## TO-DO LIST
1. Summarize the passage on the Stalingrad campaign in two sentences.
2. Reproduce word for word the lines of the entries below, everything from the line containing "Tap the Back door Person event at 9:24 AM" down to the line containing "pyautogui.click(x=838, y=499)".
— start GIVEN PASSAGE —
On the other hand, Operation Uranus, the attack at Stalingrad, threatened to eviscerate the entire German position in Russia. The suddenly threatened forces in the Caucasus were too involved in their own withdrawal to assist the now surrounded Germans in Stalingrad. No significant reserves were available elsewhere in Russia or anywhere else under Nazi rule. The garrison’s faint hopes ended definitively on December 16, when the Soviets responded to their initial success in that sector by launching a modified version of Operation Saturn. “Little Saturn” belied its name: it involved thirty-six rifle divisions, over a thousand tanks, and five thousand guns and mortars. As Soviet tanks and cavalry ran wild in the virtually undefended German rear areas, Field Marshal Erich von Manstein made a decision. One of Germany’s outstanding experts on armored war, Manstein had been given command in the Stalingrad sector because earlier in the Russo-German War he had earned a reputation as a troubleshooter from Leningrad to Sebastopol. By December 19, it was clear to him that Stalingrad could not be relieved. The best hope of salvaging the situation involved sacrificing territory—most of the territory, in fact, gained during the entire summer campaign.
— end GIVEN PASSAGE —
— start MATERIAL SHOWN —
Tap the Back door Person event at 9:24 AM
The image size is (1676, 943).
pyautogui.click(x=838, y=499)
— end MATERIAL SHOWN —
— start MATERIAL SHOWN —
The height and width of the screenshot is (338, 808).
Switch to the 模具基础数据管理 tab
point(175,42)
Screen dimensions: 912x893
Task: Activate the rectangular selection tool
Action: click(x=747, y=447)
— end MATERIAL SHOWN —
## ANSWERS GIVEN
1. Operation Uranus threatened the entire German position in Russia, and the surrounded garrison at Stalingrad could expect no help from the withdrawing forces in the Caucasus or from reserves elsewhere, with its last hopes ending when the Soviets launched "Little Saturn" on December 16. By December 19, Field Marshal Erich von Manstein, one of Germany's outstanding experts on armored war, concluded that Stalingrad could not be relieved and that salvaging the situation meant sacrificing most of the territory gained in the summer campaign.

2.
Tap the Back door Person event at 9:24 AM
The image size is (1676, 943).
pyautogui.click(x=838, y=499)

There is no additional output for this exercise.